Pénétrer le marché bancaire, un succès assuré?
L’industrie bancaire a vu ses barrières à l’entrée s’affaisser suite à l’arrivée d’Internet. Avec la numérisation des canaux de distribution, fini le temps où le déploiement d’un réseau physique est nécessaire pour rejoindre sa clientèle! Le marché bancaire numérique rime aujourd’hui avec l’apparition d’une multitude de nouveaux joueurs et de modèles d’affaires proposant aux consommateurs des transferts de gains justifiés par l’absence de réseau physique. À cet effet, une question se pose : les nouveaux arrivants représentent-ils réellement une menace pour les banques traditionnelles? Théoriquement, oui. Néanmoins, plusieurs analystes soutiennent que cette idée doit être remise en perspective.
En effet, l’analyse des modèles des nouveaux entrants réalisée par l’École Nationale Supérieure des Mines de Paris a démontré qu’avant même de pouvoir commencer à faire des affaires, les nouveaux joueurs du marché bancaire doivent avoir les moyens de déployer d’importantes activités de développement afin d’espérer acquérir un avantage concurrentiel :
- D’une part, puisqu’ils sont nouveaux dans l’industrie, il leur est crucial de recourir à d’abondantes dépenses publicitaires pour l’acquisition de clients et le développement de leurs marques.
- D’autre part, plusieurs des nouveaux entrants doivent obtenir l’appui des banques traditionnelles afin de leur sous-traiter des fonctions essentielles qui, autrement, ne pourraient être réalisées. À titre d’exemple, c’est précisément ce qui restreint la liberté d’action des courtiers, qui, afin de pouvoir recevoir et transmettre les demandes de leurs clients, doivent recourir aux services des intermédiaires financiers traditionnels.
Jusqu’ici, de bonnes ressources financières pourraient permettre aux nouveaux arrivants de tirer leur épingle du jeu, voire gruger quelques parts de marché aux banques déjà établies. Or, un aspect déterminant reste à considérer : pour dégager un avantage concurrentiel durable, les firmes entrantes doivent diversifier leurs activités afin de se différencier, réduire leur risque financier, ainsi que maximiser leur création de valeur. Logique? Tout-à-fait! Facile à réaliser? Pas nécessairement…
Prenons le cas d’E*Trade, un courtier à escomptes en ligne qui, depuis son entrée dans l’industrie, semblait avoir le vent dans les voiles : très forte image de marque, nombreuses filiales internationales, offre de services bancaires et de courtage différenciés, tout y était!

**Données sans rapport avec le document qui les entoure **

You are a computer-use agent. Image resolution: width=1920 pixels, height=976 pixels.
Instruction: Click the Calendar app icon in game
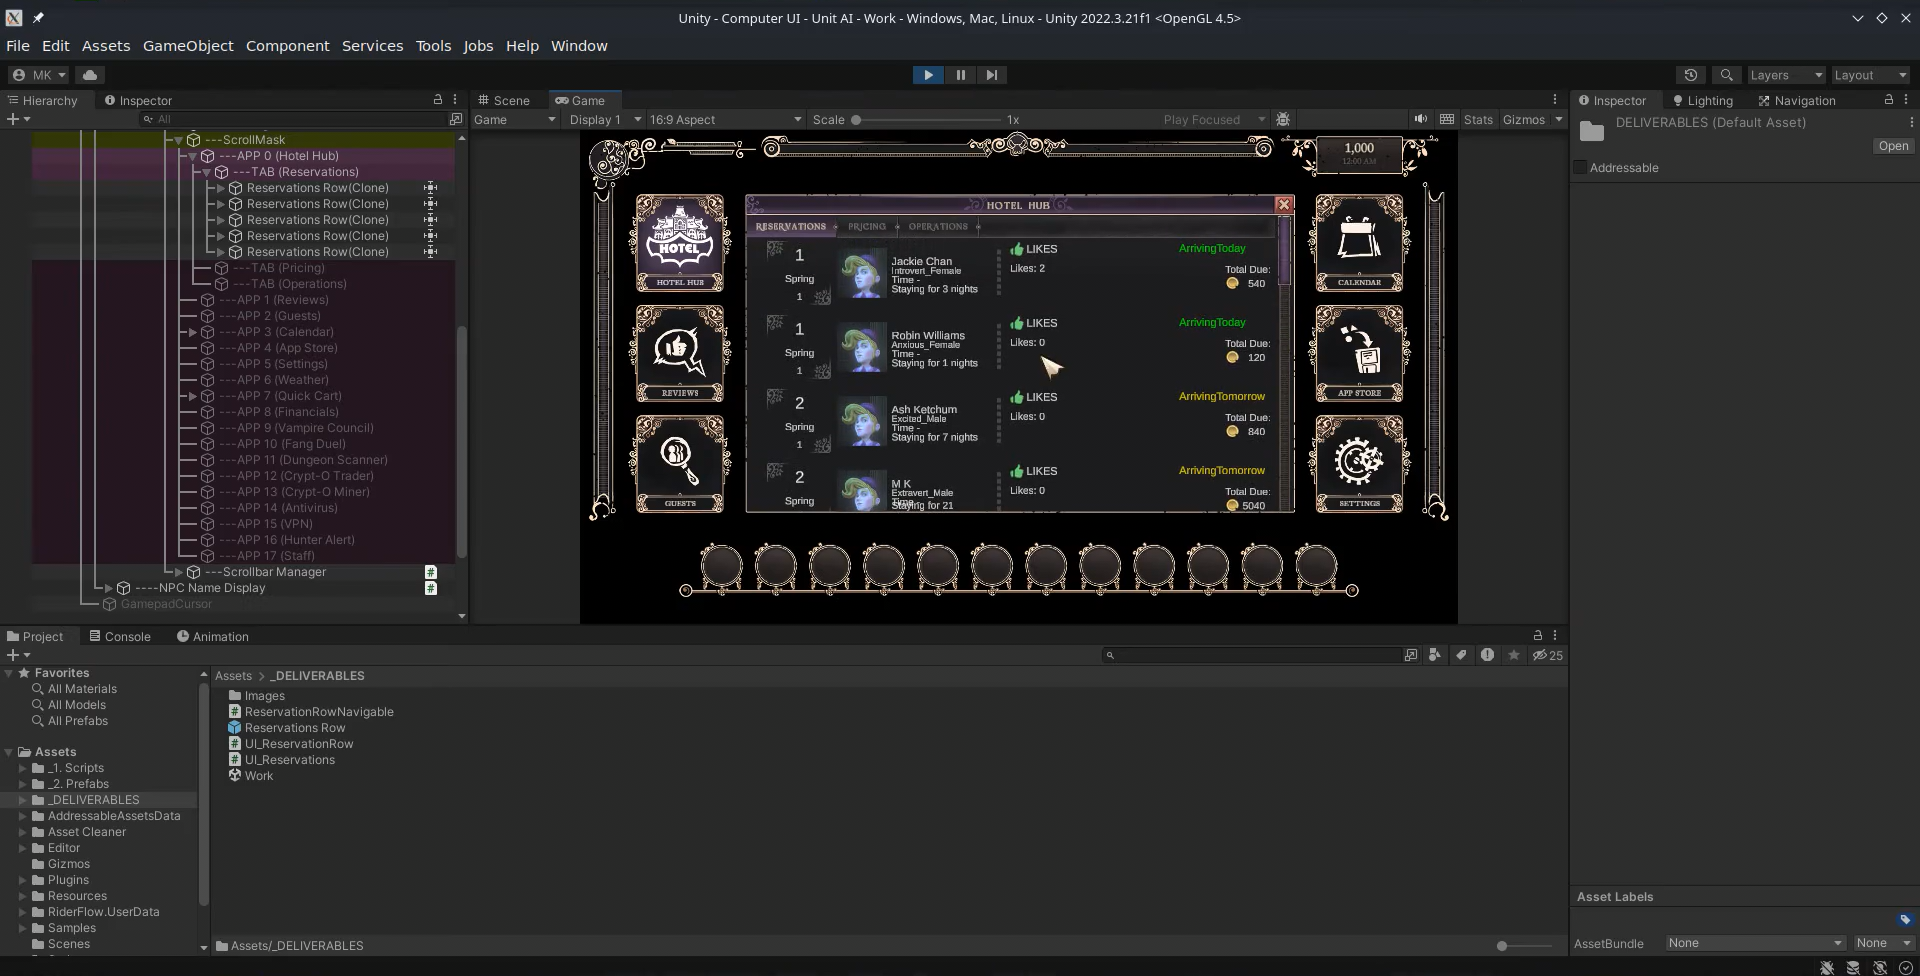coord(1359,243)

Du moins, en apparence…
Suite à l’éclatement de la bulle technologique, E*Trade a fortement diversifié ses activités et s’est lancé, entre autres, dans l’allocation de prêts personnels et hypothécaires. Or, durant la Crise du Crédit, les investissements dans le secteur immobilier ont fortement ébranlé la stabilité financière de la compagnie, qui s’est vue dans l’obligation de procéder à la liquidation de toutes ses activités dites non core-business afin de renflouer le bilan de la maison mère.
Résultat : des filiales ont dû être vendues à des compétiteurs, notamment celle d’E*Trade Canada, vendue à la Banque Scotia en juillet 2008. Et aujourd’hui, la situation ne semble pas s’embellir! Pour certains analystes, ce n’est qu’une question de temps avant d’apprendre qu’un compétiteur se portera acquéreur d’E*Trade.
Doit-on en conclure qu’Internet ne favorise pas l’intensification des nouveaux arrivants sur le marché bancaire? Non, tout ça doit être relativisé. Bien que les nouvelles firmes ne doivent pas prendre leur succès pour acquis, certaines entreprises ont pénétré l’industrie de façon magistrale. C’est notamment le cas d’ING Direct et de son modèle d’affaires unique qui en fait transpirer plus d’un!